Recent analysis by Americans for Campaign Reform finds that Wall Street companies have spent significantly to gain influence among public officials in Washington over the last twenty years. The report, "Wall Street Money in Politics" illustrates how major financial institutions have gone beyond lobbying and contributed substantially to the federal election campaigns of members of both major political parties.
Key findings include:
* Individuals and PACs in finance, insurance, and real estate have contributed over $2 billion to federal campaigns since 1990, the largest single industry by a factor of two
* Members of the U.S. House and Senate raised an average of $191,152 and $1,297,681, respectively, in industry contributions for the 2008 elections
* Nine of the top ten House recipients of Wall Street contributions in 2008 served on the powerful Financial Services (6) or Ways and Means (3) committees
* The top ten Senate recipients of Wall Street contributions in 2008 were either candidates for President or members of the Commerce, Banking, Finance, and Budget committees, or in Senate leadership.
"Our research shows that recent actions by the administration and Congress to limit misuse of taxpayer dollars by Wall Street only touch the tip of the iceberg.
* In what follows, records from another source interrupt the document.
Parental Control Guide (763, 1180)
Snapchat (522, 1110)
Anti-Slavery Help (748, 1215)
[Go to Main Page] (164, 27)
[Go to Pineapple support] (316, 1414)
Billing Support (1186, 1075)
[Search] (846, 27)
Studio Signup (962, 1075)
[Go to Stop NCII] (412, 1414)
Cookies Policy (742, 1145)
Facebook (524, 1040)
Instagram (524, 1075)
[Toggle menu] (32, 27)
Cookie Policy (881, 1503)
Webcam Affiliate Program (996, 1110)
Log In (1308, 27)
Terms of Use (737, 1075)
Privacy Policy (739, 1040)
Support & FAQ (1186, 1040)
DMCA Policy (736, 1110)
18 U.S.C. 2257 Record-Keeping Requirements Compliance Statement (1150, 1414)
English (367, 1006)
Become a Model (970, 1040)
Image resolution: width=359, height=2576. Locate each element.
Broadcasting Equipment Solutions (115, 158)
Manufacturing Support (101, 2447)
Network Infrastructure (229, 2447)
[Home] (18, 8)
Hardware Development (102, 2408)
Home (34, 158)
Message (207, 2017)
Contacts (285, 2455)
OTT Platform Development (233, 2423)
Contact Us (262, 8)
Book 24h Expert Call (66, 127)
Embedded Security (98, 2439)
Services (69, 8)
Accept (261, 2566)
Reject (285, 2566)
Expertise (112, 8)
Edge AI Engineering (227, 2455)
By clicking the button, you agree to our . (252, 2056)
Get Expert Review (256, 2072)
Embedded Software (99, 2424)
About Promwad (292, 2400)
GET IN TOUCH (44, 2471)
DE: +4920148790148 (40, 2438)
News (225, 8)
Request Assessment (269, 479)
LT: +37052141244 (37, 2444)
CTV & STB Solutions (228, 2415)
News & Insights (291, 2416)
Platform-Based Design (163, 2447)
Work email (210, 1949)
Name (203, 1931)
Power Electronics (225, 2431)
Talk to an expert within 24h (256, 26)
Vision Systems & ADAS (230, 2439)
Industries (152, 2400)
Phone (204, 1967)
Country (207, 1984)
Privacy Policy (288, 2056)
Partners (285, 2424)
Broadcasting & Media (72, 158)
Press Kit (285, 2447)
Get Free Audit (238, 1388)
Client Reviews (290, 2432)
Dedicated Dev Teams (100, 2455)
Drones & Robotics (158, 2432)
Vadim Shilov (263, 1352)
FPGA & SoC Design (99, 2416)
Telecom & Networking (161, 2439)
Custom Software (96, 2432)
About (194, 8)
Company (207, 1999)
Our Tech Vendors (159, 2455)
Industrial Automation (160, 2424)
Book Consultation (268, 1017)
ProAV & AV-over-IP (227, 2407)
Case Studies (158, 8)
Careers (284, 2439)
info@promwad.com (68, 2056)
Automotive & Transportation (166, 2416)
When politicians responsible for writing America's financial regulations rely on substantial sums of campaign contributions from affected industry groups, their independence as regulators is undermined," Weeks said. "Only by severing the link between special interest money and elected officials through Fair Elections campaign finance reform can we restore integrity to the policymaking process in time to prevent future crises."
Introduced by Senators Dick Durbin (D-IL) and Arlen Specter (R-PA), the Fair Elections Now Act would establish a citizen-driven alternative to federal campaign finance. Under the proposed law, qualifying candidates who raise only small donations from their constituents would receive competitive matching funds to run for public office. A similar measure introduced by Senators Russ Feingold (D-WI) and Susan Collins (R-ME) would update the longstanding public funding system for presidential elections.
Americans for Campaign Reform, the bipartisan group led by former Senators Bill Bradley, Bob Kerrey, Warren Rudman, and Al Simpson, is working with Members of Congress, concerned citizens, and national allies from the Sierra Club and the National Council of Churches to the League of Women Voters and the NAACP to advance the Fair Elections Now Act in 2009. "Wall Street Money in Politics" is part of a series of ACR reports tracking the influence of major campaign contributions on the policymaking process.